TEXT EXCERPT »

** Start **

Ten Unusual Strat Pickups Tested

I should have been out buying nice presents for you all. Instead I sat around inhaling solder fumes. When the smoke cleared (mostly, anyway) I’d tested ten unusual Strat pickups in the same poor guitar.

Tested pickups sets:

Jason Lollar Gold Foils
Lindy Fralin Big Singles
Seymour Duncan Antiquity II Mini-Humbuckers
Jason Lollar Staple/P-90 set
Allparts Gold Foils

Verdicts? I dig them all, and not just ’cause I’m too polite/chicken to say otherwise.

I love the Lollar Gold Foils so much I’m assembling a new parts guitar to surround them. I’m going to keep the Fralin Big Singles in the demo Strat, at least till the next Mongrel Strat Project. I’m going to try putting the mini-humbuckers in a “parts” Tele at some point. I originally reviewed the Lollar P-90 set for Premier Guitar (where I evaluated them the “right” way: in a Gibson guitar), so they go back to manufacturer, though I’d sure like to own a set someday. Meanwhile, the Allparts set isn’t in the same league as its high-end competitors, but at a mere $30 per pickup, it costs about 1/4 the price of its expensive rivals. You could definitely do a lot of lo-fi damage with a pair of these surprisingly solid-sounding pickups!

** End **

DATASET EXTRACT »
** Start **

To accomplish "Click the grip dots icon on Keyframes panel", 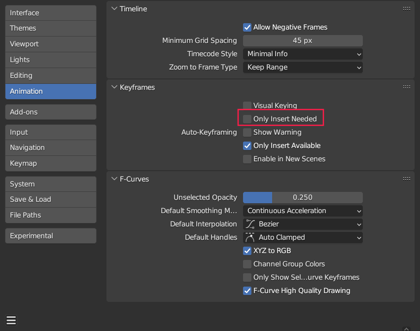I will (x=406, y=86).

** End **
** Start **

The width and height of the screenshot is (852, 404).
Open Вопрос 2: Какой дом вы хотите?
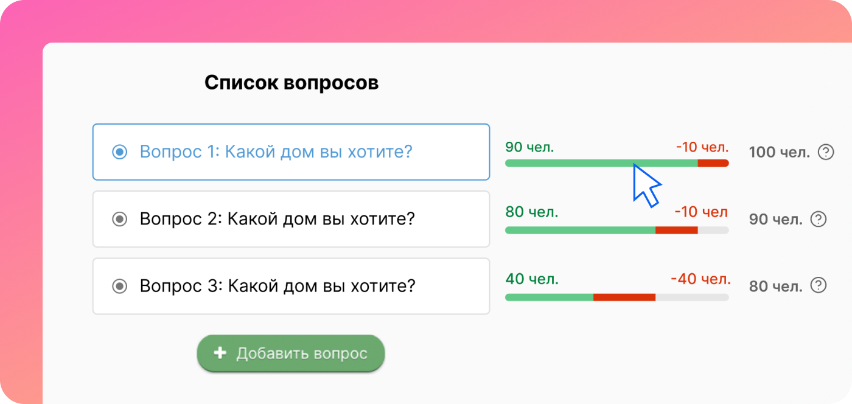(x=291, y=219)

** End **

YOUR TASK »
Please swap "solder fumes" for "flux fumes" in the pickup test text between "I should have" and "to say otherwise.", inclusive, and give that stretch back with the change. The records can be left aside.

RESPONSE TO THE TASK »
I should have been out buying nice presents for you all. Instead I sat around inhaling flux fumes. When the smoke cleared (mostly, anyway) I’d tested ten unusual Strat pickups in the same poor guitar.

Tested pickups sets:

Jason Lollar Gold Foils
Lindy Fralin Big Singles
Seymour Duncan Antiquity II Mini-Humbuckers
Jason Lollar Staple/P-90 set
Allparts Gold Foils

Verdicts? I dig them all, and not just ’cause I’m too polite/chicken to say otherwise.